Он оказался на свободе, но положение его по-прежнему было тягостным: упомянутые неприятности миновали, но другие тучи сгустились над его головой: его разлучили с женой, и хотя он, в отличие от Иакова, не служил за нее долго, но место на хорошей службе потерял и был вынужден доказывать свои права и добиваться соединения с супругой путем долгой и утомительной тяжбы, которая доставила ему много хлопот и оказалась весьма обременительной еще и потому, что его молодость, путешествия и излишняя щедрость нанесли немалый ущерб его состоянию.

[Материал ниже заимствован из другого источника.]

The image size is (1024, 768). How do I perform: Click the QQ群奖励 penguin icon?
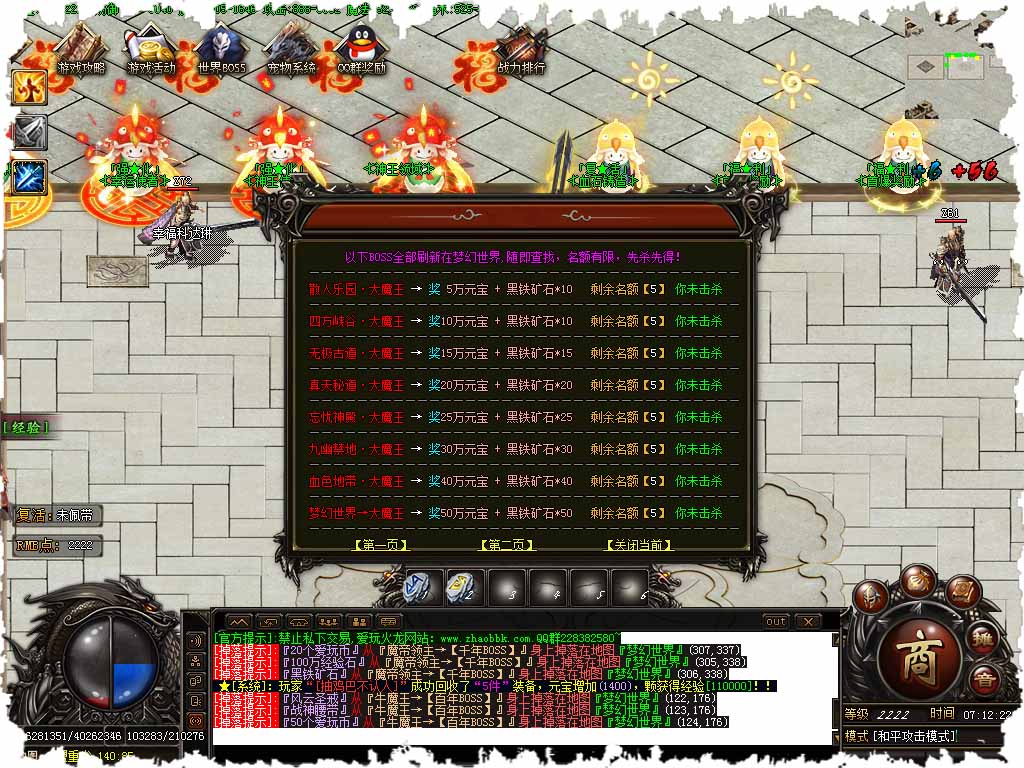pos(361,50)
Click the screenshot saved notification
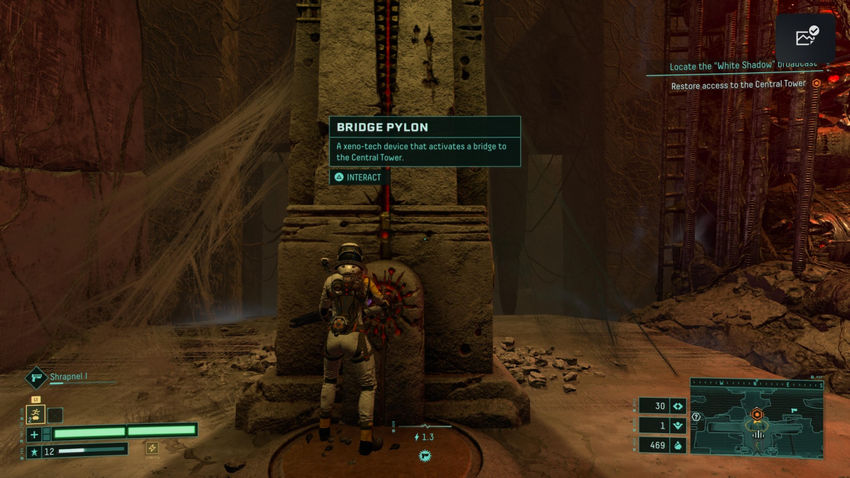Screen dimensions: 850x478 click(x=805, y=38)
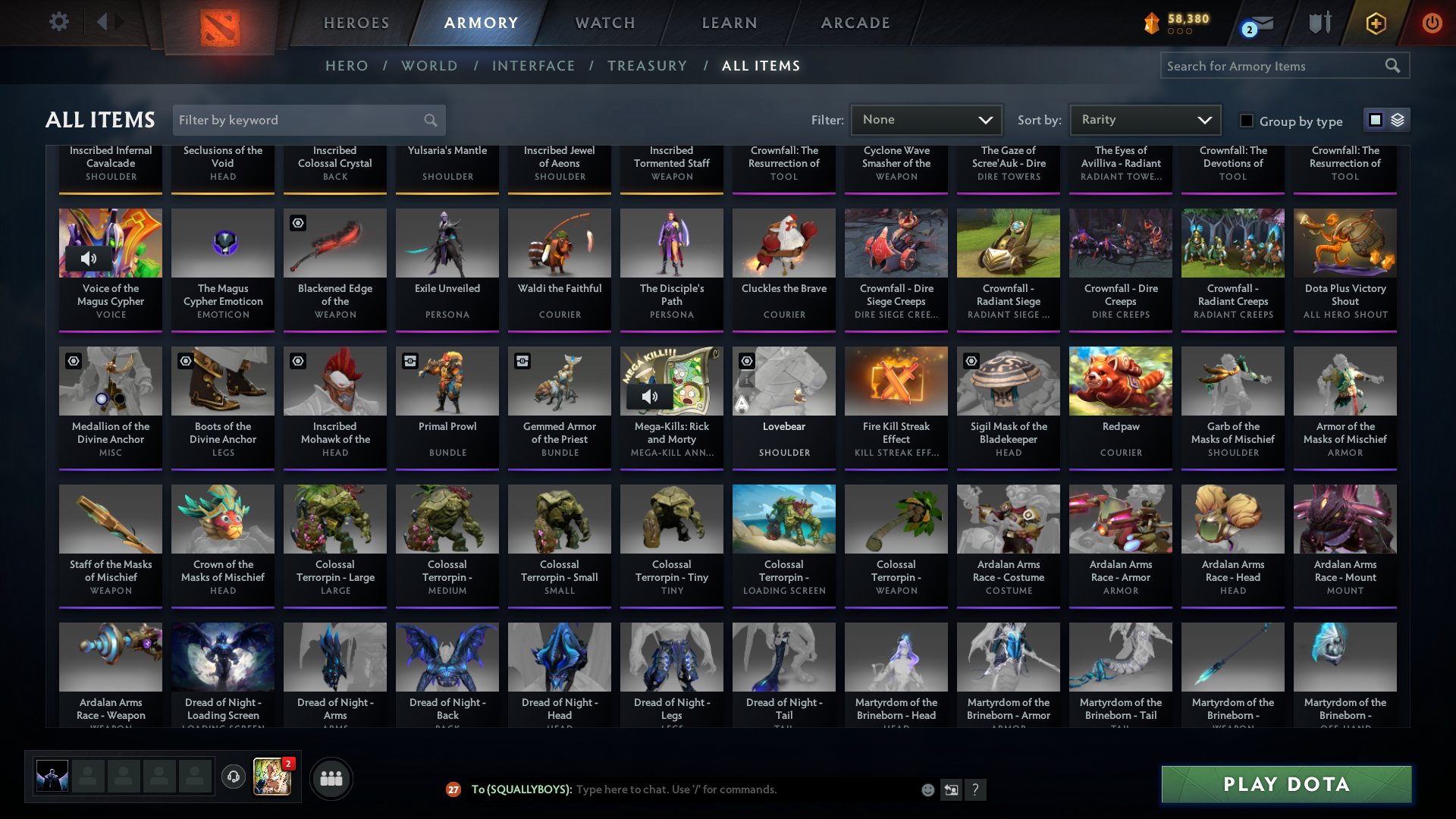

Давно замечено, и это очень верное наблюдение, что молчание и повиновение покоряют сердца, и в особенности сильно влияют на людей горячих; так произошло и с сэром Джорджем; ибо такое поведение мистера Донна наряду с всеобщей хвалой его достоинствам и с его чарующей манерой держаться, которая, когда он хотел кому-то понравиться, отличалась особым изяществом и непреодолимой притягательностью, все это, а также время настолько охладило пыл сэра Джорджа, что по мере того как общество все больше одобряло выбор, сделанный его дочерью, он сам начинал замечать незаурядные достоинства в своем новообретенном сыне. Они в конце концов заставили его оттаять и повергли в такое раскаянье (ибо любовь и гнев чередуются в сердцах, подобно тому, как при лихорадке бросает то в жар, то в холод, и родительская любовь может погаснуть, но легко разгорается снова и не догорит окончательно, пока смерть не лишит род человеческий естественного тепла), что сэр Джордж стал хлопотать о восстановлении своего зятя в должности, пытаясь использовать для этого и свое влияние, и влияние сестры на ее супруга, но безуспешно, ибо ответ последнего гласил, что «хотя он не устает сожалеть о своем прежнем поступке, однако его положение и достоинство не позволяют ему отказывать слугам, а потом вновь нанимать их даже в угоду самым горячим просителям».